Of course, Bannon's appearance on the (old media) Saturday Night Live also reportedly got under Trump's skin (as did its treatment of long-suffering Press Secretary Sean Spicer), and he wasn't too happy about seeing Bannon's face on the cover of Time magazine (OLD old media) either. The #resist crowd's self-congratulations for compelling Trump into giving Bannon's leash a sharp yank might be undeserved. But it also warrants asking: who in the Time newsroom and Saturday Night Live writers' room isn't paying attention to Twitter trends? Should we believe that they're not to any extent calibrating their content with social media shareability (and the tastes of the "influencer" caste) in mind?

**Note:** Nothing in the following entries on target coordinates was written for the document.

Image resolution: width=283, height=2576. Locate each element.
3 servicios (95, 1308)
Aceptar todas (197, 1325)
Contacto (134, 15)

At what point does the ongoing, technologically spurred democratization of civic institutions intensify to the point where "more" bounces over to "new and different?" Are we already there? And to what degree and where is the impulse countered by the concurrent rise in oligarchism? Might the two vectors actually be reinforcing each other? Is the democratization of chatter and spectacle just a shorebound breaker concealing the plutocratic riptide underneath? Would the social framework of a new, high-tech Ancien RĂ©gime differ enough from the old to distinguish it as a unique and unprecedented phenomenon in history?
I think these are good questions. I wonder if history has any answers.